Debatates about AI Benchmarks – and as they have reported from AI lab – are played in public view.
This week, a Opea Employees to connected Eon musek’s ai company, xai, from the release of the release result results for his last Ai Model, large, e of the employee of xai, igorderhin, insists that the company was to the right.
The truth is situated somewhere in between.
In one Post on Xai’s blogThe company has a chart a graphic programming of performance on AIME 2025, a collection of the failed math of a recent invitation player. Some experts have asked Aime’s validity as ai benchmarkIn the. Nain, anime in 201525 and older versions of the test are generally used to receive a model skillfulness.
Xai’s graphics has two varieties of gray 3, cocke 3 reasoning and grok 3 mini-permanential available O3-mini-highOn Aime 2025. But Openai employees on x were fast for the XAI, don’t the Graphi-Mini-Mini-mini-high-high-high-high-high-high-high. ”

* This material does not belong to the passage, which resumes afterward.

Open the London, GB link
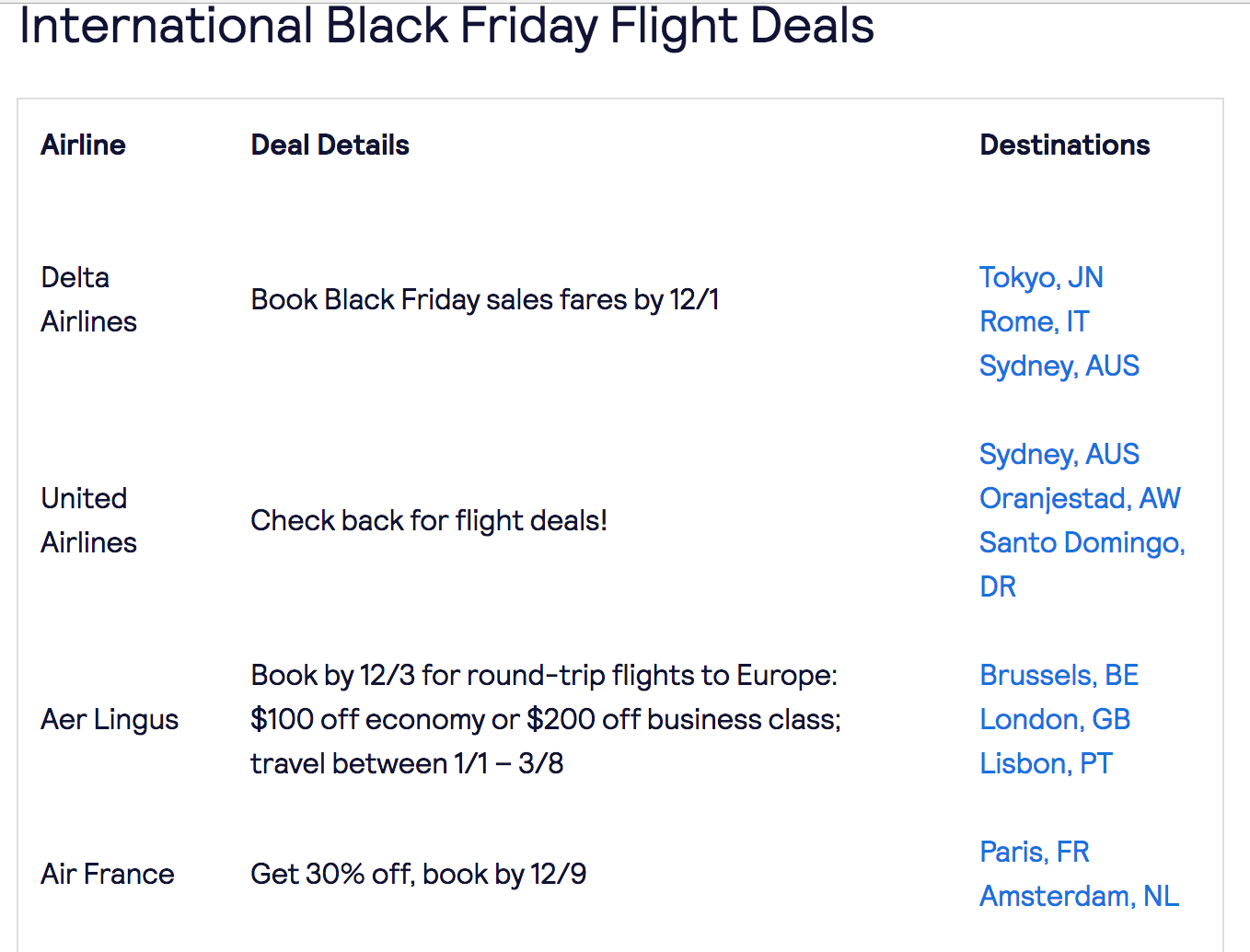The height and width of the screenshot is (952, 1250). pyautogui.click(x=1054, y=719)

What is the consa 64, can you ask? Where the time, there is a few consenside of 64-billion, “and a memory of a disappointment. As you can imagine? 22nd To be bodels of benchmark scores pretty much a bit, and remove it from a chart can be issued in reality it is not the case.
Groom 1 Breeringsa and Bide 3 mini use of a Treight 2025 and “” Remain the First Score the used by the used by the used by the used by the use. Grok 3 ration of beta will still trust lightly behind Openai’s o1 model Put on “medium” computers. But Xai is Advertising grok 3 Like the “World Smartest Ai.”

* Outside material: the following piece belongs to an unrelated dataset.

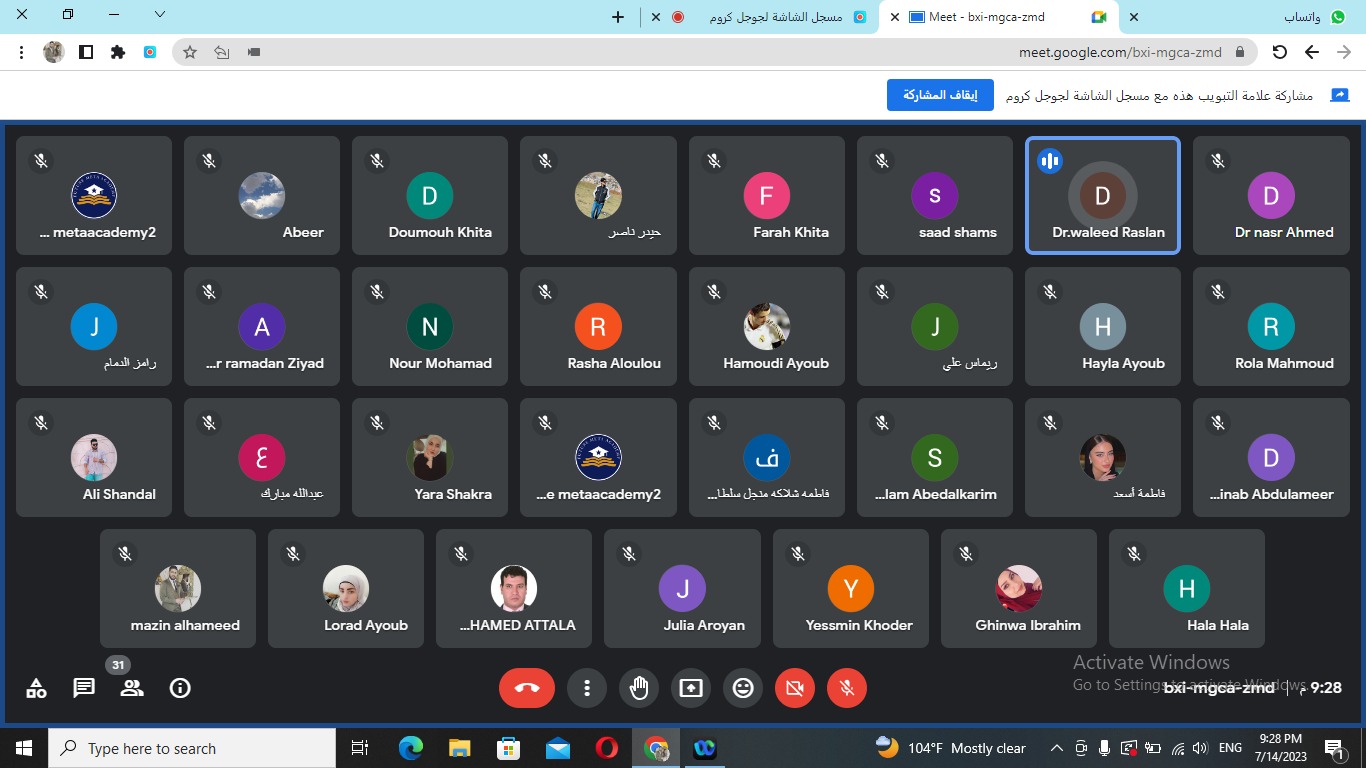Open Meet's more options three-dot menu
Image resolution: width=1366 pixels, height=768 pixels.
click(x=587, y=688)
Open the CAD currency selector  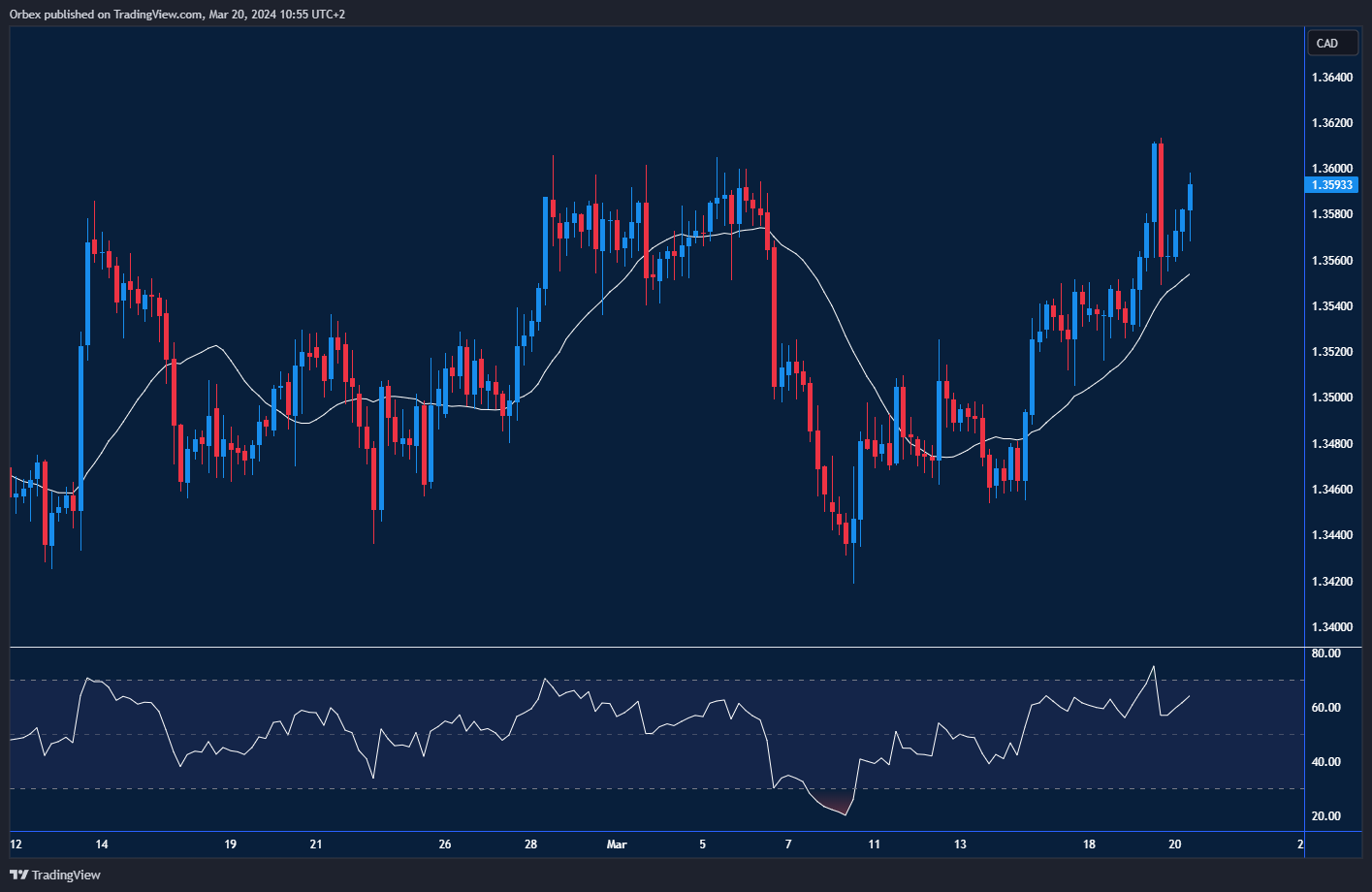coord(1331,43)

Babuskinin argued on x The Openi has similarly understood the benchmark charts chartered in the past – Alibit Charts compare the performance of his own models. A neutral party in the debate to debate a more “correct value” an accurate Grindes, where almost every character of the Co. 64:
Funny like some people see my plot as attack on Openai and others as attack on gray while it is in reality.

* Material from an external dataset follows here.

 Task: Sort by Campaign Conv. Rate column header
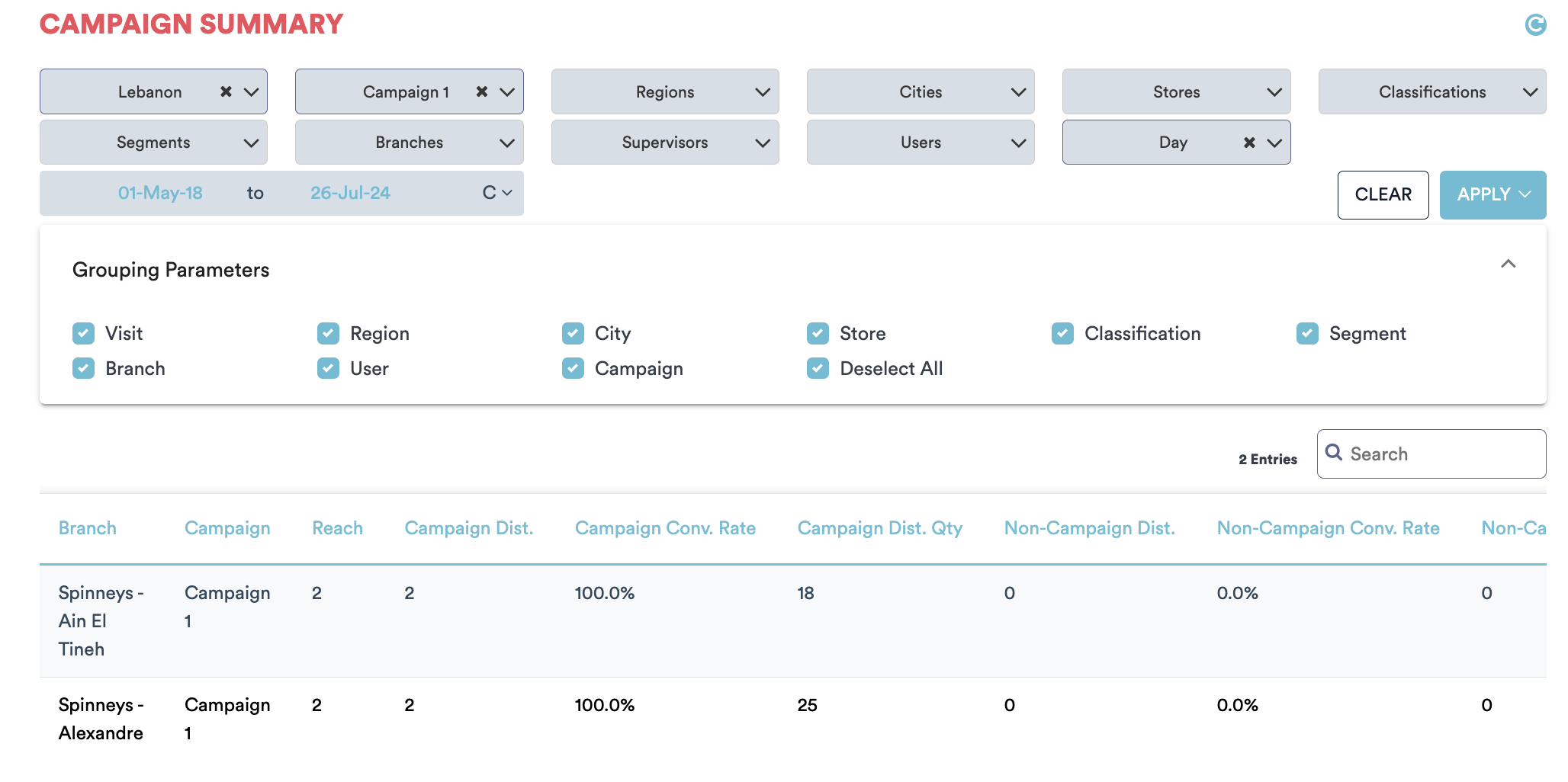point(664,528)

(Ech gleewen eigentlech Grok gesäit gutt do, an Openai Ttc Chicany hannert O3-Mini- * héich * -Pass @ “” “” “” “” “” “” “” “” “” “” “” “” “” ” https://t.co/djqljpcjh8 pic.twitter.com/3Wh8 -Fouf– Tertaxes ▶ ️ (DEF FAELKEKEK TWEFITE PROTER LIGHER PROPERT 2023 – ∞portax Statex) 20. February, 2025
But as ai researchers Nathan Lambert indicated in a postMaybe the most important crisis is staying a mystery: The counter audulent (and currencies) cost it to achieve each model. That’s just for showing how much AI Benchmarks about models of models – and their strengths.